The image will be formed 30cm to the right of the third lens

Explanation:

• Apply Lens Formula :-

$\frac{1}{v_1} - \frac{1}{u_1} = \frac{1}{f_1}$

Image formed by the first lens is

Putting in the values

$\implies \frac{1}{v_1} + \frac{1}{ - 30} = \frac{1}{10} \\ \\ \implies \frac{1}{v_1} = \frac{1}{10} + \frac{1}{30} \\ \\ \implies \frac{1}{v_1} = \frac{1}{15} \\ \\ \implies v_1 = 15 \: cm$

Now , this image formed will act as the object for the second lens.

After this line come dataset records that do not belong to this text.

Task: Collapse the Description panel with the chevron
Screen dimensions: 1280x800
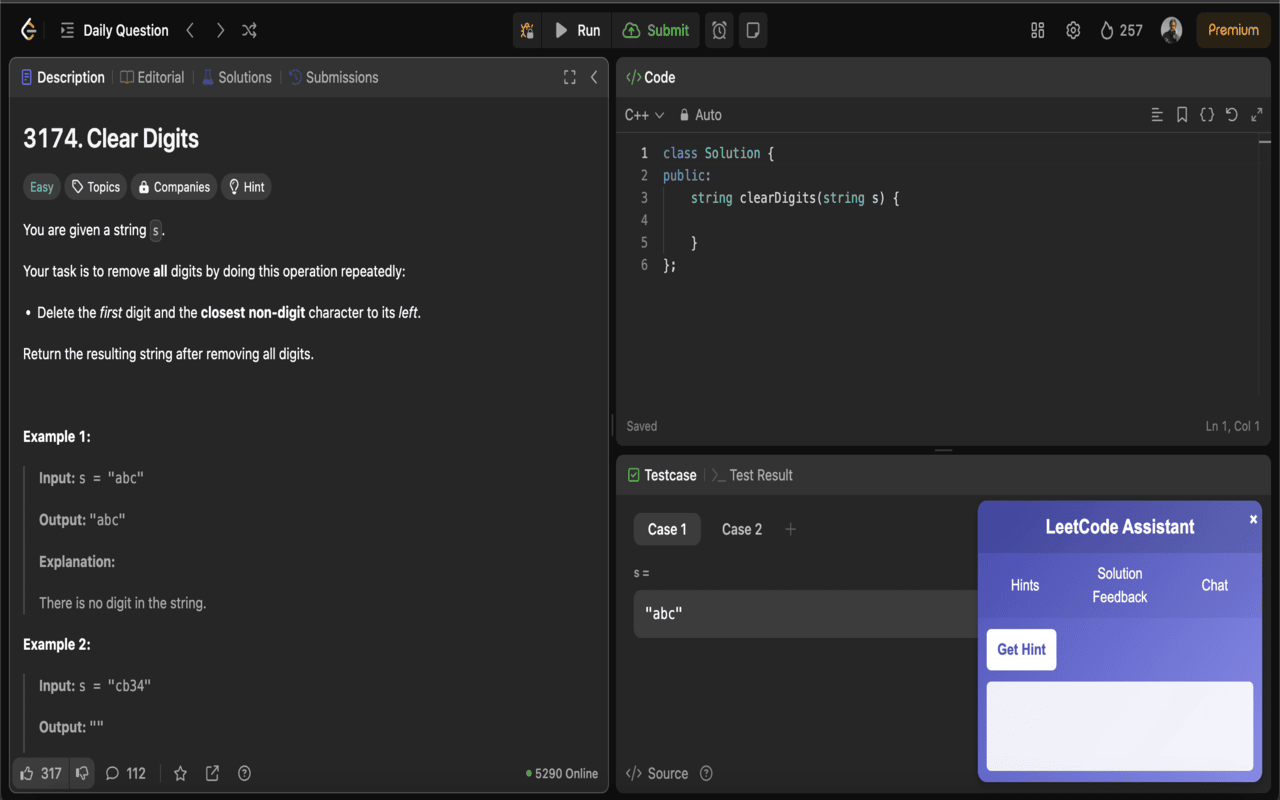Action: coord(593,77)
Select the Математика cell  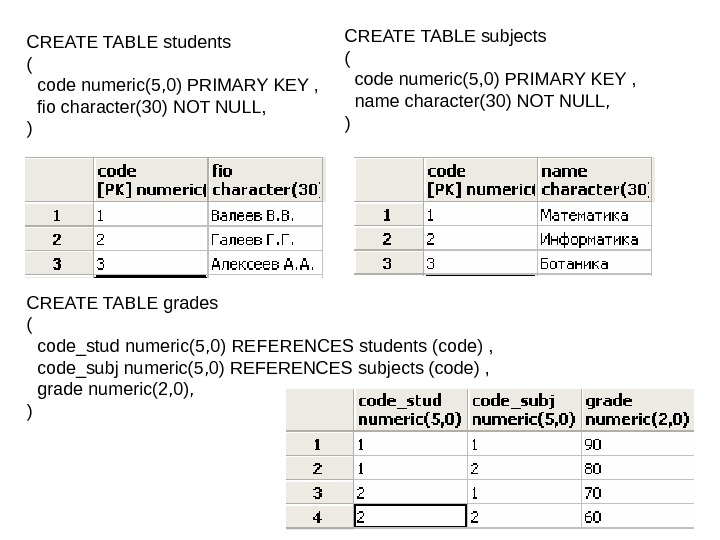(x=594, y=215)
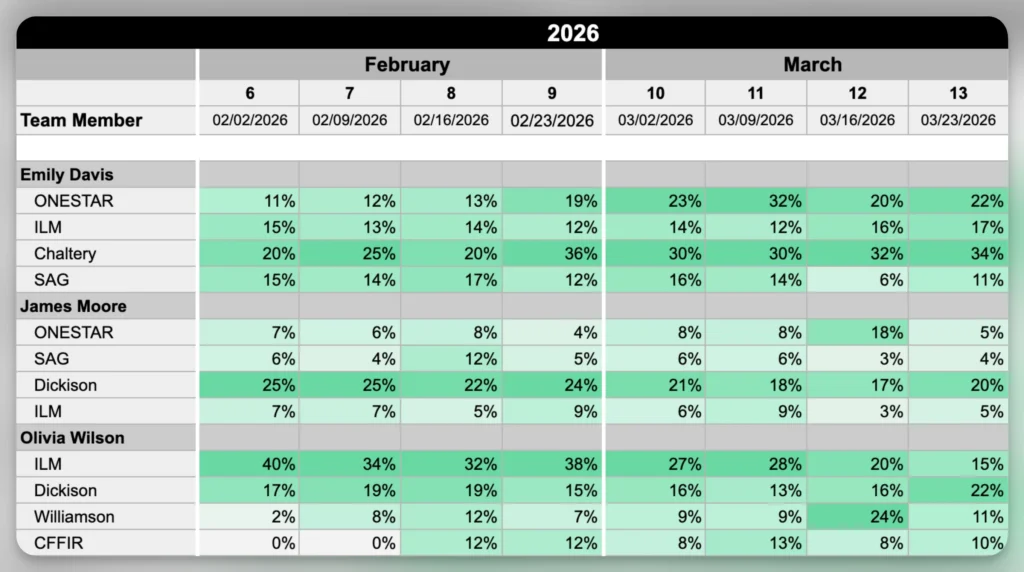The image size is (1024, 572).
Task: Click Emily Davis's ONESTAR 32% cell
Action: pyautogui.click(x=756, y=200)

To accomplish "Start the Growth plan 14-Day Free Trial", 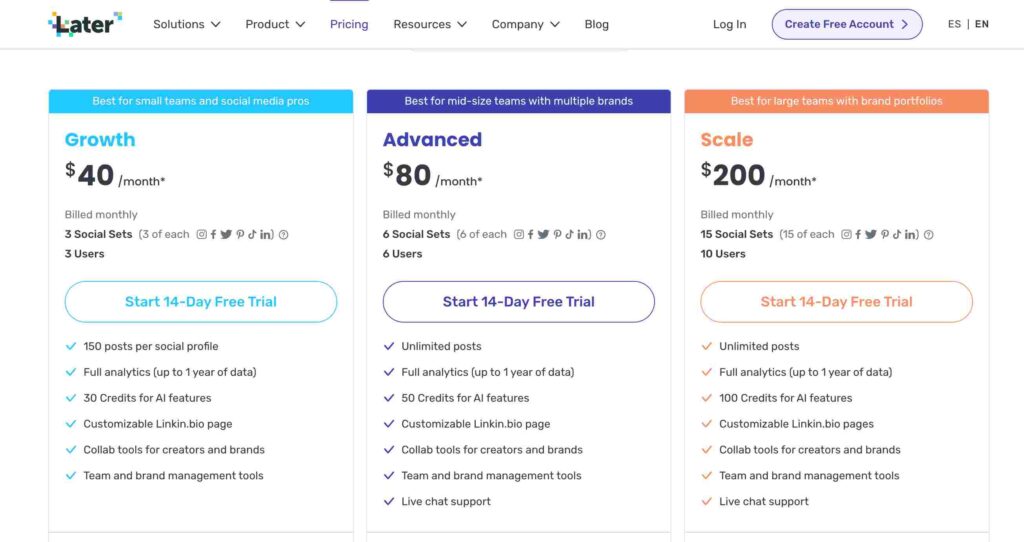I will tap(200, 302).
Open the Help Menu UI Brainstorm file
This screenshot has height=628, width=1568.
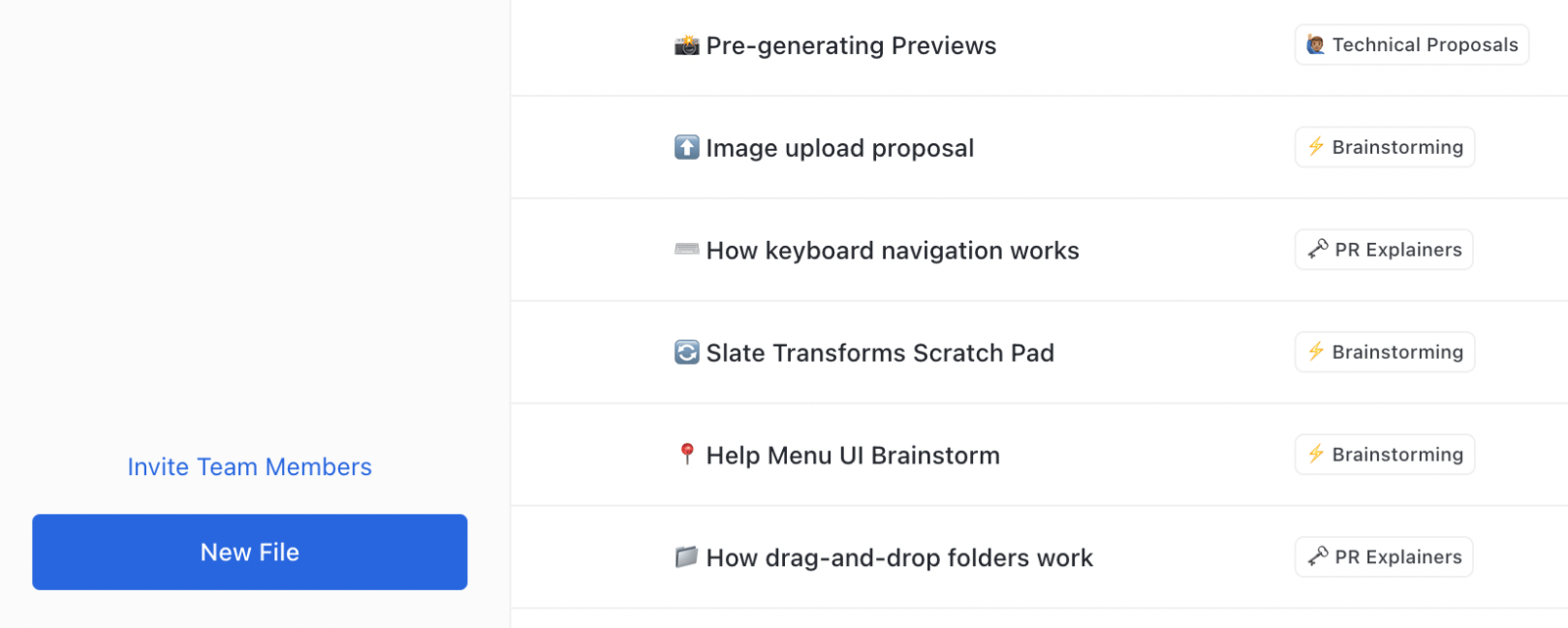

So, Object distance will be 15 - 5 = 10 cm .

Conclusion :-

Since this image is real then it will act as virtual object for the Second lens that means the rays do not actually meet but appers to come from it for second lens.

Now, again using the lens Formula,

$\implies \frac{1}{v_2} - \frac{1}{10} = \frac{1}{ - 10} \\ \\ \implies \frac{1}{v_2} = \frac{1}{ - 10} + \frac{1}{10} \\ \\ \implies v_2 = ∞$

Conclusion:-

The virtual image is formed which is at an infinite distance to the left side of the second lens and now this will act as an object for the third lens.

Now , By again using the lens formula

$\implies \frac{1}{v_3} - \frac{1}{u_3} = \frac{1}{f_3} \\ \\ \implies \frac{1}{v_3} = \frac{1}{f_3} + \frac{1}{u_3} \\ \\ \implies \frac{1}{v_3} = \frac{1}{ \infty } + \frac{1}{30} \\ \\ \implies \frac{1}{v_3} = \frac{1}{30} \\ \\ \implies V_3 = 30 \: cm$

here, we get $V_3$ as 30 cm that is final image distance .